> Aim 1
List every API that the mailing-list message about the Web Audio API spec mentions by name, including its header.
> Aim 2
Carry on writing the mailing-list message about the Web Audio API spec, picking up after its last sentence.

> Quoted text
....................
Re: Some general feedback on the Web Audio API spec and suggestions for improvements from Kevin Gadd on 2013-05-03 (public-audio@w3.org from April to June 2013)

From: Kevin Gadd <kevin.gadd@gmail.com>
Date: Fri, 3 May 2013 16:10:38 -0700
To: Chris Rogers <crogers@google.com>
Cc: "public-audio@w3.org" <public-audio@w3.org>
Message-ID: <CAPJwq3XosSHCzFWcUPmDD9MrGKuPgS8rTcbHW--aweoADjx-6A@mail.gmail.com>
Your revision re: 1 is perfect. I think anyone who reads those revisions
will know what's going on very quickly.

Re 2 (playbackRate) what I specifically mean is that you never state what
that value *means*, and I've seen various alternative ways of expressing it
in different APIs. I only was able to assume that it's a constant
floating-point multiplier (and not say, a percentage, or raw sampling rate)
because of the default value of '1'. XAudio, for example, takes a floating
point sample rate multiplier (they state this explicitly and also state the
min/max values) while XNA takes a floating point *delta* expressed in
*octaves*. Maybe every other API in the universe uses the same semantics as
Web Audio, though, and I'm just unlucky. If this is inspired by OpenAL that
makes more sense; maybe you should call that out directly so people know
what to use as a reference.

"equalpower" sounds great; I will look into it. When was that added to the
spec? If you search for 'web audio panning' right now, you mostly find
stuff like this:
http://stackoverflow.com/questions/11235068/web-audio-api-how-to-use-audiopannernode-for-regular-lr-panning
http://stackoverflow.com/questions/14915951/web-audio-no-sound-in-right-channel
Which naturally leads one down the splitter/merger path, especially given
that it is still nonobvious how to achieve arbitrary L/R volumes (say 1.0
volume left, 0.1 volume right) given the 3d position inputs for listener
and panner given a pannernode.
....................
> Supplied entries

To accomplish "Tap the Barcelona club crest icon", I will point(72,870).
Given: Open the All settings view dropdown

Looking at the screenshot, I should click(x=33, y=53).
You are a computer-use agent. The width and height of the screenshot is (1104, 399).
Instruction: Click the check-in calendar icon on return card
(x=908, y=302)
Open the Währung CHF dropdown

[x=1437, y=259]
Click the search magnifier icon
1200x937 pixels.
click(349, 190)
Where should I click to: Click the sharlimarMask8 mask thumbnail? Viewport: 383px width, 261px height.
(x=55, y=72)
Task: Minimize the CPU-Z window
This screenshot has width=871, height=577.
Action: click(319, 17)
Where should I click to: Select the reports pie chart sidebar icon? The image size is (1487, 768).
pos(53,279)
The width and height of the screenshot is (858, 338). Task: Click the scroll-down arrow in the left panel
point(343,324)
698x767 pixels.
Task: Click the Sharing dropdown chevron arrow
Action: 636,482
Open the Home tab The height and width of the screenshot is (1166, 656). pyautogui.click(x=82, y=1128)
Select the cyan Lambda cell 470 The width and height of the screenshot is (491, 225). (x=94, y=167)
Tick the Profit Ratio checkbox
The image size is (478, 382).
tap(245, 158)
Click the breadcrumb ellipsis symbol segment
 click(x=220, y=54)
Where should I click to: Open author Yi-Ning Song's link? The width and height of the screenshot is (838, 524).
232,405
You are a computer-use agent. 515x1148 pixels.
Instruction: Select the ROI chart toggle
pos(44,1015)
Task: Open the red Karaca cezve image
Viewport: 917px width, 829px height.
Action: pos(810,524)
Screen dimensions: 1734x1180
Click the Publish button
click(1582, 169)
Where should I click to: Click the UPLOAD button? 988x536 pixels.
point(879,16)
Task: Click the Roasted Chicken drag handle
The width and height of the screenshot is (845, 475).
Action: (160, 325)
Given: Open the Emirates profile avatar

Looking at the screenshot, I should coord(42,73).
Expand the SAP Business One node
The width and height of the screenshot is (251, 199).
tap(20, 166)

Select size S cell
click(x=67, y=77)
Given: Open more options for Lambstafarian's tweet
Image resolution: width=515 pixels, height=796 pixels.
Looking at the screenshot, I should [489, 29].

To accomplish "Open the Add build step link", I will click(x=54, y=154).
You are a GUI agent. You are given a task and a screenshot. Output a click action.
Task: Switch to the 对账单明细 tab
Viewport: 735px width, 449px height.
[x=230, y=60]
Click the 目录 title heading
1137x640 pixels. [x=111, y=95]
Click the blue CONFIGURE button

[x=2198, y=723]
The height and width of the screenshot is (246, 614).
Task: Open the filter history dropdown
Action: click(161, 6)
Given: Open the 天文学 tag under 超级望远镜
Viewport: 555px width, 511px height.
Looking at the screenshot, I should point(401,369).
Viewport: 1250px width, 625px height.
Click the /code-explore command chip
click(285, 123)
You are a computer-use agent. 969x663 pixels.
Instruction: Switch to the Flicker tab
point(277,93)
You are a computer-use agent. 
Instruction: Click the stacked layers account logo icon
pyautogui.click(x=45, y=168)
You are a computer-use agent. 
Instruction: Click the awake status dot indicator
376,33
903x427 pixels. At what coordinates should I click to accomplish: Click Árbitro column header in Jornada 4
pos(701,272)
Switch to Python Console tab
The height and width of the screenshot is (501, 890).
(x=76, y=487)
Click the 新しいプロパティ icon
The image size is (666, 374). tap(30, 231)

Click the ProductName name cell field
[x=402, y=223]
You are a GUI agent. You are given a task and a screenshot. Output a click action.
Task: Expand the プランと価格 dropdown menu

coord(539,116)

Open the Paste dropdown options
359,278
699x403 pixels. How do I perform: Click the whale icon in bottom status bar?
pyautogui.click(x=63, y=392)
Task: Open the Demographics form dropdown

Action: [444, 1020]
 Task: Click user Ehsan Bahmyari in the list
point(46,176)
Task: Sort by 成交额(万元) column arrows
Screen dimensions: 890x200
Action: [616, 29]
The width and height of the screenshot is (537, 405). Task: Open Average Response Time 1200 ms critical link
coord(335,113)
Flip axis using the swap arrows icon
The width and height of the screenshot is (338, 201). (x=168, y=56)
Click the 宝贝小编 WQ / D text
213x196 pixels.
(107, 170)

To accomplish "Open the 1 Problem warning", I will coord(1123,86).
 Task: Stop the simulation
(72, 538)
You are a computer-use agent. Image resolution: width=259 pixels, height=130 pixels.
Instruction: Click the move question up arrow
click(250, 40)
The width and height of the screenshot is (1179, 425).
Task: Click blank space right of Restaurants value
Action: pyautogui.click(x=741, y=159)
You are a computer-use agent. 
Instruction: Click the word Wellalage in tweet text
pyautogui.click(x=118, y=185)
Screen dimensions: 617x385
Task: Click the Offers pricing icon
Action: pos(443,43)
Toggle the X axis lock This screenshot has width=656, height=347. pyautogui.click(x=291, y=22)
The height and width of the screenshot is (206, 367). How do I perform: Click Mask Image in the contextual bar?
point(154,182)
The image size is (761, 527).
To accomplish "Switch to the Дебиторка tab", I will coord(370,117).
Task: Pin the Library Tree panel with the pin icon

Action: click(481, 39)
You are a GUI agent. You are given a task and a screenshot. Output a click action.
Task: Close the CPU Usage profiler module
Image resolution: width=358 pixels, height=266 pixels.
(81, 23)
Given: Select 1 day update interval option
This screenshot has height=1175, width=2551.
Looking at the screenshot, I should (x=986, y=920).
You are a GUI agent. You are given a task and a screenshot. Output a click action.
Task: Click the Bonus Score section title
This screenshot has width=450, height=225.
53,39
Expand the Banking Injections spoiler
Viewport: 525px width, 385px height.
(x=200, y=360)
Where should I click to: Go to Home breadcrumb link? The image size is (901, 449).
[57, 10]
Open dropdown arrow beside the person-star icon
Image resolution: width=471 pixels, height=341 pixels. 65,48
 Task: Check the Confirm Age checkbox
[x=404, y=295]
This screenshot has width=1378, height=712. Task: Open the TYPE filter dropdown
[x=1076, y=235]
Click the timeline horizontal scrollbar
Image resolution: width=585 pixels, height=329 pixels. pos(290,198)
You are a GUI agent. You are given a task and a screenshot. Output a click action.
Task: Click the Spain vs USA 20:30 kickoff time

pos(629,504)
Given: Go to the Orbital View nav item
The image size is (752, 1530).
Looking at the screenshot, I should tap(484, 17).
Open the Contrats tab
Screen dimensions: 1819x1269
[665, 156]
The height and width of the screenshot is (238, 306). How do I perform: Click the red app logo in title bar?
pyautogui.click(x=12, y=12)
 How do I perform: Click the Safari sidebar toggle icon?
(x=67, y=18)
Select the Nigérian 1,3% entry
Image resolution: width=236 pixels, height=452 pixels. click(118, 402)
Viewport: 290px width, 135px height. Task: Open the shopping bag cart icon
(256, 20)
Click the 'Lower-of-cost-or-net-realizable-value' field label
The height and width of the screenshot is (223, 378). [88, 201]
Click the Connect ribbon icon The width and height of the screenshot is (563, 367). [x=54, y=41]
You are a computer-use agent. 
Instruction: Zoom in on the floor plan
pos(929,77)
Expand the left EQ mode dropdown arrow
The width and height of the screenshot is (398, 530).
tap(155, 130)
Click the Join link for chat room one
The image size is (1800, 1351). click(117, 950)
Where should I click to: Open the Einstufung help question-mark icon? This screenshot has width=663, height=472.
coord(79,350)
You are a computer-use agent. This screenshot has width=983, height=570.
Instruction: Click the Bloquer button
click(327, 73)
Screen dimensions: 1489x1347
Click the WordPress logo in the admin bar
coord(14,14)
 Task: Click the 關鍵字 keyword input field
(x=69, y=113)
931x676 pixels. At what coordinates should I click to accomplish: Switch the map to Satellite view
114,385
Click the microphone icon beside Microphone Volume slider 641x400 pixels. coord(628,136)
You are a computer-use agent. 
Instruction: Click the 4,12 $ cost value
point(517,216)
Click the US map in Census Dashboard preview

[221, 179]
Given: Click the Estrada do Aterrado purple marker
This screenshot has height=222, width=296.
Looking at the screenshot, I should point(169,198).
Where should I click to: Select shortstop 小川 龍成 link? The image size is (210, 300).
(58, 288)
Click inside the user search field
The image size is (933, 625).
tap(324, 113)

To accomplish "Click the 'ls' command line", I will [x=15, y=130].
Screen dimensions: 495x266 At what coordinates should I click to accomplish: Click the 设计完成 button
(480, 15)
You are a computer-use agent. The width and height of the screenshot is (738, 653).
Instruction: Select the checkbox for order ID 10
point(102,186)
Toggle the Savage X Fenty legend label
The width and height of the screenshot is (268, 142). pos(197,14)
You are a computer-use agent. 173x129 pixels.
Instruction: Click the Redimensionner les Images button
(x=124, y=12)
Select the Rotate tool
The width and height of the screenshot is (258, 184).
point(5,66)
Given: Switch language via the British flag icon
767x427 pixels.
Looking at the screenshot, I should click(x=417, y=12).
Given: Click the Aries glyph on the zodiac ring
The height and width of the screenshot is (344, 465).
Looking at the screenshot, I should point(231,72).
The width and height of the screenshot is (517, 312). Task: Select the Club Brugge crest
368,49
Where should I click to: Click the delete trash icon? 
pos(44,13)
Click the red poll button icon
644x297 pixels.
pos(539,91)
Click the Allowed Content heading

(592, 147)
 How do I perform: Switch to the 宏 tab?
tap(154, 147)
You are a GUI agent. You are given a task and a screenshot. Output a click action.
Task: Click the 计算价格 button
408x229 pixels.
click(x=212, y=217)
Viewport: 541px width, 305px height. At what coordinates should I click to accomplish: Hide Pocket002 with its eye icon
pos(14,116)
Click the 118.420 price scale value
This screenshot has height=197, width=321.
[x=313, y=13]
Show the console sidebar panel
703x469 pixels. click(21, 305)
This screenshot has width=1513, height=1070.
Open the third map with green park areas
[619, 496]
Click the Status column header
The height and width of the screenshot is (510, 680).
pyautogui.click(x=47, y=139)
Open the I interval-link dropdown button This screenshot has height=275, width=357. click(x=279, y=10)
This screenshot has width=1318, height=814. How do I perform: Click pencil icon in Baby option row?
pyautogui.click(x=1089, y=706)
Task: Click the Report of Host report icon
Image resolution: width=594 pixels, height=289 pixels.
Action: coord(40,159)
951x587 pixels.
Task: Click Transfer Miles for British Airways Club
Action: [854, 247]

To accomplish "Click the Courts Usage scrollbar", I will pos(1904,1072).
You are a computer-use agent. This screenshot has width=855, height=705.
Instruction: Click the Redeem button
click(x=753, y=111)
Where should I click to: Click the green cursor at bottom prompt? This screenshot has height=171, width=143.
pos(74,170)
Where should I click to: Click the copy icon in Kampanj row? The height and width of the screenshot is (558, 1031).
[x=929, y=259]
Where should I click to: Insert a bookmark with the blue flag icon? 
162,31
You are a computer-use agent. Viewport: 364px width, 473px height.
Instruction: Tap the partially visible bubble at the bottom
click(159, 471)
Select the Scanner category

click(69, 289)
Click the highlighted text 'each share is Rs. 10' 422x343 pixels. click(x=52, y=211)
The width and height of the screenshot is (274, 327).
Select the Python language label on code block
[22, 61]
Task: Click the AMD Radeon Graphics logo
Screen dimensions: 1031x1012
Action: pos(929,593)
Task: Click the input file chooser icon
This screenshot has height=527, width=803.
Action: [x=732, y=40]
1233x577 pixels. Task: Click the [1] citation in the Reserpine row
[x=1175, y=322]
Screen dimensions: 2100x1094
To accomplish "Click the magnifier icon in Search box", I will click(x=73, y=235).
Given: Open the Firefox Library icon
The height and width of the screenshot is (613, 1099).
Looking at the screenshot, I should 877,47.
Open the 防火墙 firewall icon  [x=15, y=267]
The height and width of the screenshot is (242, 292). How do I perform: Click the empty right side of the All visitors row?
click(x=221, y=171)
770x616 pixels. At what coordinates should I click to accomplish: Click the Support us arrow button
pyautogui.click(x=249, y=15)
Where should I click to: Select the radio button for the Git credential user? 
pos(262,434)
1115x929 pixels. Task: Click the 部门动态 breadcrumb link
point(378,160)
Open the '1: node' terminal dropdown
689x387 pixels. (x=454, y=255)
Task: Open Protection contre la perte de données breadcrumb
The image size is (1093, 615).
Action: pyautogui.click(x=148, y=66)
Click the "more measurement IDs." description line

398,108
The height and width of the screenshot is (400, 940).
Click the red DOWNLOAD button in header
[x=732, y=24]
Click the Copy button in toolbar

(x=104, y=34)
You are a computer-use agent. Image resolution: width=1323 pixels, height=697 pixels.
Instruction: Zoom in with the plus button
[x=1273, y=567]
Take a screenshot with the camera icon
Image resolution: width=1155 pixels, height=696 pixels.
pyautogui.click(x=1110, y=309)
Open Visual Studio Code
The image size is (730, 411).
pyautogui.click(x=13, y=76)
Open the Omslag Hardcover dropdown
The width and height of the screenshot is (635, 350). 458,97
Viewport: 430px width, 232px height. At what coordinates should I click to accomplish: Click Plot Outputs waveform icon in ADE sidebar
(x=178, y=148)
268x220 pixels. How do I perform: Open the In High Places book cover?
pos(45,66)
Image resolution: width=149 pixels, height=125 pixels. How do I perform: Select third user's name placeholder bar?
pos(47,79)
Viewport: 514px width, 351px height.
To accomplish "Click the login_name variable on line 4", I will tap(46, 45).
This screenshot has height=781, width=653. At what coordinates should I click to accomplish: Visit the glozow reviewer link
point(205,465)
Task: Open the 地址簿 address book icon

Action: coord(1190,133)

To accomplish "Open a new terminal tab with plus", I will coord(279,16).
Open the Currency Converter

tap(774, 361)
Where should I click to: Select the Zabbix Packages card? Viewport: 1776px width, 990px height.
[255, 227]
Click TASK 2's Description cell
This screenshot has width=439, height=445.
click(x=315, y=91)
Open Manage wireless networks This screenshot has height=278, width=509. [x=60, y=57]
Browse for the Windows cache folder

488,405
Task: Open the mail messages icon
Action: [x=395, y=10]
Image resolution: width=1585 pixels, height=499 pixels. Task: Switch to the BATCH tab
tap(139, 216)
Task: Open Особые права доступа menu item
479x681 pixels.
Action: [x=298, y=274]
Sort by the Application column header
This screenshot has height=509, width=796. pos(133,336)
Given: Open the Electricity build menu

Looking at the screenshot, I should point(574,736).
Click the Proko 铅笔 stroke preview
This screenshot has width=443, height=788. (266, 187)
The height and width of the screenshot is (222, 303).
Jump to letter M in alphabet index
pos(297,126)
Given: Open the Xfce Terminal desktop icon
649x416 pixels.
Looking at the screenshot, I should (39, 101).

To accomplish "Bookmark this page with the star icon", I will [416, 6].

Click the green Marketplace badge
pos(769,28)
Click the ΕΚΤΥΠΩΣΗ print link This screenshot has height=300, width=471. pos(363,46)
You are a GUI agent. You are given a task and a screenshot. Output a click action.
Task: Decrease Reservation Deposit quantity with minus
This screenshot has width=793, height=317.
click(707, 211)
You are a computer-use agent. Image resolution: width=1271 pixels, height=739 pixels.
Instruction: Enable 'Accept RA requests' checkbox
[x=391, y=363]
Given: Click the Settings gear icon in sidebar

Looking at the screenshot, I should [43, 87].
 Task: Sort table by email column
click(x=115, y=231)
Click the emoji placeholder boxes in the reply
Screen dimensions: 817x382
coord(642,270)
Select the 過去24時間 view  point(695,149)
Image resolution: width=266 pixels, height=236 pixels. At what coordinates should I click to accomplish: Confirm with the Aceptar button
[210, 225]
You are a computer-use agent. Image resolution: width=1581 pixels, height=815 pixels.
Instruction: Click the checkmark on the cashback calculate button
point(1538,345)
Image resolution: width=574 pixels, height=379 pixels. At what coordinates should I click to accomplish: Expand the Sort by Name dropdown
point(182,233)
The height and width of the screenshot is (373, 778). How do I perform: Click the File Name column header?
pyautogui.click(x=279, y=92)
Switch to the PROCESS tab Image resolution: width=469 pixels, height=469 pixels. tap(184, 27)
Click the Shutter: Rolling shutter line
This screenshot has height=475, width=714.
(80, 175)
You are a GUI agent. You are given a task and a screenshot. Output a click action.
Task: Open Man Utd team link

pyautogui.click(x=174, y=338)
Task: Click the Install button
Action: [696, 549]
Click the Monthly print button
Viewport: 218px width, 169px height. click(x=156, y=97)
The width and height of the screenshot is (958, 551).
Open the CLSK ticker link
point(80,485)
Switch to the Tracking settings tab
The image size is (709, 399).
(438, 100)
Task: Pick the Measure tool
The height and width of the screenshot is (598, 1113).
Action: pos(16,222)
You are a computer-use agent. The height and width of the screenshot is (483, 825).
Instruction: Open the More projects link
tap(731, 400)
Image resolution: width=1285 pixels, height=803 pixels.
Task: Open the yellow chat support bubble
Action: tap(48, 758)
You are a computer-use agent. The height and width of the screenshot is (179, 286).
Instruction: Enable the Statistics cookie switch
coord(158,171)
....................
> Exercise response 1
Web Audio, XAudio, XNA, OpenAL

> Exercise response 2
I should also note that "equalpower" does not appear to be specified
sufficiently enough for me to even infer that it works via changing the L/R
volumes. What does it do in 5.1 or mono scenarios?

-kg


On Fri, May 3, 2013 at 3:31 PM, Chris Rogers <crogers@google.com> wrote:

>
>
>
> On Wed, May 1, 2013 at 12:43 PM, Kevin Gadd <kevin.gadd@gmail.com> wrote:
>
>> Hello,
>> I've been trying to use the Web Audio API for over a year now to support
>> end users' attempts to port games that make use of native audio APIs. The
>> following are spec deficiencies/bugs that I think should be addressed,
>> based on problems I've encountered and that my users have encountered.
>>
>> 1. channelCount &c on AudioNodes
>> AudioNode is specced as having these properties and they are described as
>> applying to all nodes. They do not.
>> StackOverflow answers by cwilson (and some manual testing on my end)
>> indicate that AudioBufferSourceNode ignores these properties, and that it
>> should because it has no 'input' and they only affect 'inputs'. It also
>> appears that channel splitters/mergers ignore these properties as well, and
>> I find it hard to justify this particular behavior.
>>
>
> These attributes have always been about how channel mixing works with
> *inputs*, but that may not have been so clear when reading quickly through
> the basic description of these attributes in the AudioNode section.  I've
> tried to clarify that:
> https://dvcs.w3.org/hg/audio/rev/21562b34bf0f
>
>
>>
>> 1a. If a given AudioNode does not implement these properties, attempts to
>> set them should throw so that end users are able to easily identify which
>> particular nodes are 'special' and lack support for channel count control.
>> This is an important enough feature that having to try and blindly debug it
>> by listening to your speakers is not an acceptable scenario.
>>
> 1b. I also suggest that the spec be updated to explicitly state for each
>> given node that it does not support channelCount and kin if the node does
>> not support them.
>>
>
> That's maybe a good idea.
>
>
>>
>
>> 1c. I also believe that the AudioBufferSourceNode behavior in this case
>> is kind of irrational: even if it doesn't have an input node, it has an
>> 'input' in semantic terms, in that it's reading samples from a buffer. But
>> I understand if it is too complicated or weird to implement channelCount on
>> source nodes, and it's not the end of the world to have to put in a gain
>> node in order to convert mono up to stereo.
>>
>>
>> 2. playbackRate on AudioBufferSourceNode
>> This property's behavior is effectively unspecified.
>>
>> 2a. Please specify the behavior. Without knowing what it does, it's not
>> possible to use it to achieve particular audio goals.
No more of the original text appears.